Without skipping a line, reproduce the entries exactly.

------------------------------------------------

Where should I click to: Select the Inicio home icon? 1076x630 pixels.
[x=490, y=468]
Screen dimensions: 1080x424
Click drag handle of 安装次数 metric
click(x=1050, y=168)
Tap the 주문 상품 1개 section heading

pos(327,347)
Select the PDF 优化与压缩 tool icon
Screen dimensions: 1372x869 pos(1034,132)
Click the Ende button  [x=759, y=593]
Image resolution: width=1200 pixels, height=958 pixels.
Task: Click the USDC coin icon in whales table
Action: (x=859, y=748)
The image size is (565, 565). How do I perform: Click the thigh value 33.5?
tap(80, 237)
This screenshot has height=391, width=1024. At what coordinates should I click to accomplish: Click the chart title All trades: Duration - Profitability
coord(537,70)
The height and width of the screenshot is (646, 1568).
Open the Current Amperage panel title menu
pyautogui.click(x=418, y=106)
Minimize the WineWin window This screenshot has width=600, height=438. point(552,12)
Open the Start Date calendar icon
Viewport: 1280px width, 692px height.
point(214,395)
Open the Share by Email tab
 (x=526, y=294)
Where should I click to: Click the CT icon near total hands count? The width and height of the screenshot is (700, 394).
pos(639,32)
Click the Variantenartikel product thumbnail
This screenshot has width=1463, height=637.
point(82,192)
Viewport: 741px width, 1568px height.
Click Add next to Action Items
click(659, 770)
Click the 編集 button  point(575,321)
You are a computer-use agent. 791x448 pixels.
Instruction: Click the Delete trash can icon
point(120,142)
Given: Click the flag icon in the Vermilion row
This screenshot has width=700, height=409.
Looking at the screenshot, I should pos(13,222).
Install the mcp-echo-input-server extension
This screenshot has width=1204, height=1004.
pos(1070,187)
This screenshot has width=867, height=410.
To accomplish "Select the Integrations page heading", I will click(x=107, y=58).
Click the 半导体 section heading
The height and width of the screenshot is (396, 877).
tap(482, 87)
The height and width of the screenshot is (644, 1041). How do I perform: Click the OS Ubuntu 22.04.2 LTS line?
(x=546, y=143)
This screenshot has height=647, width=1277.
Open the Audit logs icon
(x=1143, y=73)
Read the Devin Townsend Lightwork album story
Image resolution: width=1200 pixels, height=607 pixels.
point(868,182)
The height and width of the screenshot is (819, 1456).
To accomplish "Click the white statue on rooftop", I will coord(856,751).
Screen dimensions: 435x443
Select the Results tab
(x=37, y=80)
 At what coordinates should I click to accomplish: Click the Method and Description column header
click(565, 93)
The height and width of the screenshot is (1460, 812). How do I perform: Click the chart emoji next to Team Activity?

------------------------------------------------

• Task output:
Where should I click to: Select the Inicio home icon? 1076x630 pixels.
[x=490, y=468]
Screen dimensions: 1080x424
Click drag handle of 安装次数 metric
click(x=1050, y=168)
Tap the 주문 상품 1개 section heading

pos(327,347)
Select the PDF 优化与压缩 tool icon
Screen dimensions: 1372x869 pos(1034,132)
Click the Ende button  [x=759, y=593]
Image resolution: width=1200 pixels, height=958 pixels.
Task: Click the USDC coin icon in whales table
Action: (x=859, y=748)
The image size is (565, 565). How do I perform: Click the thigh value 33.5?
tap(80, 237)
This screenshot has height=391, width=1024. At what coordinates should I click to accomplish: Click the chart title All trades: Duration - Profitability
coord(537,70)
The height and width of the screenshot is (646, 1568).
Open the Current Amperage panel title menu
pyautogui.click(x=418, y=106)
Minimize the WineWin window This screenshot has width=600, height=438. point(552,12)
Open the Start Date calendar icon
Viewport: 1280px width, 692px height.
point(214,395)
Open the Share by Email tab
 (x=526, y=294)
Where should I click to: Click the CT icon near total hands count? The width and height of the screenshot is (700, 394).
pos(639,32)
Click the Variantenartikel product thumbnail
This screenshot has width=1463, height=637.
point(82,192)
Viewport: 741px width, 1568px height.
Click Add next to Action Items
click(659, 770)
Click the 編集 button  point(575,321)
You are a computer-use agent. 791x448 pixels.
Instruction: Click the Delete trash can icon
point(120,142)
Given: Click the flag icon in the Vermilion row
This screenshot has width=700, height=409.
Looking at the screenshot, I should pos(13,222).
Install the mcp-echo-input-server extension
This screenshot has width=1204, height=1004.
pos(1070,187)
This screenshot has width=867, height=410.
To accomplish "Select the Integrations page heading", I will click(x=107, y=58).
Click the 半导体 section heading
The height and width of the screenshot is (396, 877).
tap(482, 87)
The height and width of the screenshot is (644, 1041). How do I perform: Click the OS Ubuntu 22.04.2 LTS line?
(x=546, y=143)
This screenshot has height=647, width=1277.
Open the Audit logs icon
(x=1143, y=73)
Read the Devin Townsend Lightwork album story
Image resolution: width=1200 pixels, height=607 pixels.
point(868,182)
The height and width of the screenshot is (819, 1456).
To accomplish "Click the white statue on rooftop", I will coord(856,751).
Screen dimensions: 435x443
Select the Results tab
(x=37, y=80)
 At what coordinates should I click to accomplish: Click the Method and Description column header
click(565, 93)
The height and width of the screenshot is (1460, 812). How do I perform: Click the chart emoji next to Team Activity?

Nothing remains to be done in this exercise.